8551-Chard

Brexit pour les dupes

22/02/2016 – EUROPE (Présent 8551)

David Cameron était allé à Bruxelles pour participer au Conseil européen, avec mission de défendre les intérêts des Britanniques en secouant la tutelle bruxelloise, il en est revenu en petit télégraphiste de ses pairs pour convaincre ses compatriotes de rester au sein de l’Union européenne en votant oui au référendum. Pour cela, il faut qu’il ait lui-même l’air convaincu. Il a donc essayé, dès son retour, de démontrer qu’il avait gagné sur toute la ligne… ou presque, et la face de l’Union allait en être changée, comme celle des îles britanniques.
8551_une
Le Premier ministre a assuré aux sujets de Sa Majesté que l’accord « nous donne le meilleur des deux mondes », le beurre et l’argent du beurre, les avantages de l’UE sans les inconvénients : « Le Royaume-Uni ne fera jamais partie d’un super État de l’Union européenne, le pays n’adoptera jamais l’euro, nous ne participerons pas aux parties de l’Union qui ne fonctionnent pas. » Il peut donc faire campagne pour le oui, ses revendications ont été satisfaites. Mais cela, c’est un discours à usage interne…

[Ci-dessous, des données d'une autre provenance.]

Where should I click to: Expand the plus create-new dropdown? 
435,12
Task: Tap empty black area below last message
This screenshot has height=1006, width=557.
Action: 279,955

Tout est changé, dit-il. Rien n’est changé, répondent ses homologues. Le président du Conseil européen, Donald Tusk, a certes déclaré que l’accord « renforce le statut spécial de la Grande-Bretagne dans l’Union européenne. Pas glamour, mais sans concession sur les valeurs fondamentales de l’Europe ».
Et sans « dérogation aux règles » européennes, s’est empressé d’ajouter François Hollande, qui a précisé : « Il n’y a pas de révision prévue des traités et de droit de veto du Royaume-Uni sur la zone euro, ce qui pour la France était très important. » Est-ce donc l’histoire du verre à moitié vide ou à moitié plein ? Non, il s’agit d’un marché de dupes : en échange d’un engagement ferme du Premier ministre britannique de soutenir le oui, il n’a reçu que des promesses conditionnelles, à l’accomplissement lointain ou hypothétique.

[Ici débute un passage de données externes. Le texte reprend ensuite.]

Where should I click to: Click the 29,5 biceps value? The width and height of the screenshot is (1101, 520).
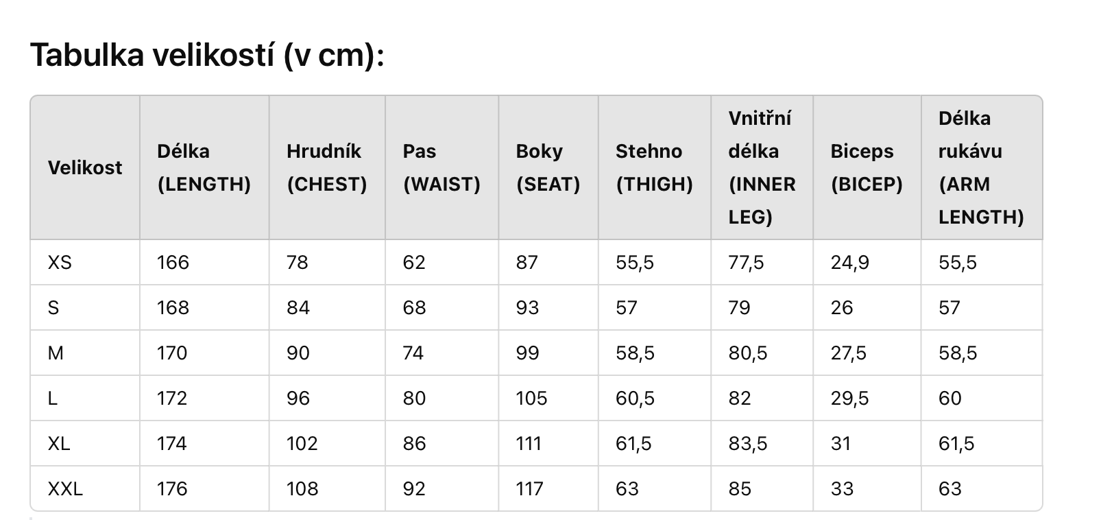pos(850,398)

Parmi ses revendications, il y avait l’abrogation, ou au moins la réduction, du versement des allocations familiales pour les travailleurs européens dont les enfants sont restés au pays. Accordé ! Mais l’adoption définitive dépend du vote du Parlement européen qui n’interviendra qu’après le référendum du 23 juin ! Quant au veto des parlements nationaux sur les projets européens, il se traduit par ceci : quand 16 de ces 28 parlements nationaux s’accorderont pour contester un texte de la Commission contraire au principe de subsidiarité, à ce moment-là, figurez-vous que l’accord prévoit de déclencher… « une discussion approfondie » (sic) au Conseil.
C’est tout !

David Cameron demandait d’échapper à l’engagement vers une « Union toujours plus étroite », l’un des piliers de la construction européenne. Il a obtenu cette exemption. Laquelle sera effective quand elle sera intégrée au traité européen lors d’une prochaine révision à une date inconnue… si révision il y a. Ce qui signifie que la Grande-Bretagne est toujours soumise à cette clause. David Cameron voulait un délai de quatre ans pour les ressortissants de l’UE au Royaume-Uni avant de bénéficier des aides sociales, il n’a obtenu qu’une limitation de ces aides.

Il est douteux qu’avec un tel bilan, Cameron convainque ses concitoyens de dire oui à cette Europe-là, alors que le non a le vent en poupe. Le Brexit est pour bientôt.